Rather like re-mortgaging a house to take advantage of lower interest rates. PFI contractors have increasingly turned to refinancing to boost the value of the contracts and cut their costs. Once the hospital or school is built and staffed, the operators have a guaranteed market and a client who will not go bust. Consequently the risk is less and the cost of the loan can be reduced.
Secondary markets refer to the growth of the market in the buying and selling of the equity part of PFI projects. Shares in PFI projects are increasingly being sold by the original investor - frequently for a large profit.
Geoffrey Spence, former head of the Treasury's PFI Unit (a secondee from Deutsche Bank). Spence addressed a group of PFI executives at the Royal Lancaster Hotel on 'developing a liquid secondary market in PPP investments'. He reassured listeners that the government has no intention of attempting to recoup profits made on the sale of PFI projects (with their 30 year income streams guaranteed by the state, i.e. the taxpayer).
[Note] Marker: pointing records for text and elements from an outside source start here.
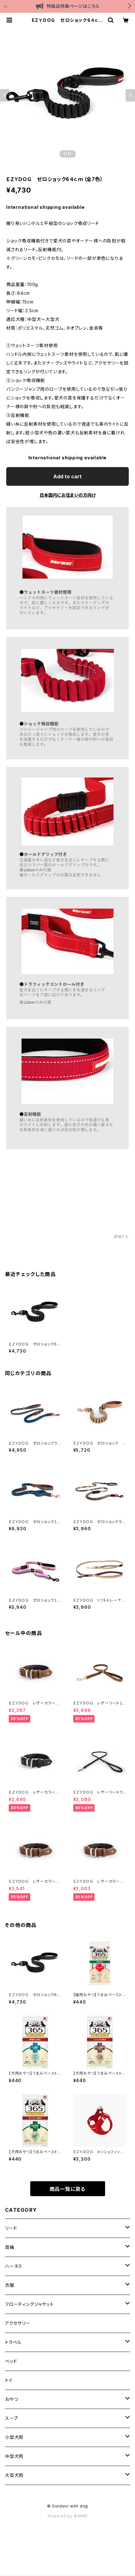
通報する (121, 1236)
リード (11, 2228)
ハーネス (13, 2266)
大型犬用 (14, 2475)
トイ (9, 2380)
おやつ (11, 2399)
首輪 (9, 2247)
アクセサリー (17, 2323)
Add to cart (67, 476)
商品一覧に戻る (68, 2189)
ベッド (11, 2361)
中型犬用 (14, 2456)
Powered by (68, 2516)
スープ (11, 2418)
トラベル (13, 2342)
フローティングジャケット (29, 2304)
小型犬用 (14, 2437)
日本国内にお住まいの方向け (68, 495)
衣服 (9, 2285)
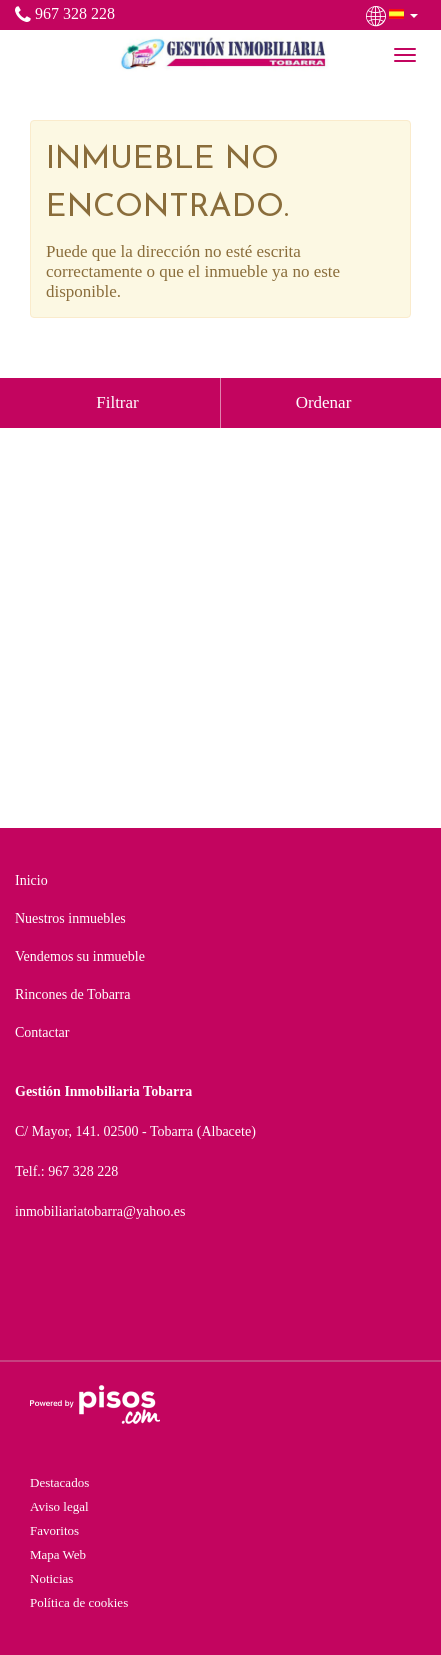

Therefore schools and hospitals will be periodically sold on the demands of their shareholders.
In 2002 Gordon Brown exempted the sale of companies, such as those running PFIs from capital gains tax, allowing windfall profits tax free.
A 2003 refinancing deal on the Darrent Valley Hospital PFI produced £12m for the NHS but the members of the PFI consortium (Innisfree, Tarmac - now Carillion, Barclays and United Medical Enterprises) carved up the rest of the £33m windfall. This, together with other profits from the PFI, enabled the consortium to take out £37m on a £13m investment just three years after the new hospital opened.
Laing made a £35m 'refinancing gain' on its stake in the Norfolk and Norwich PFI hospital in 2003.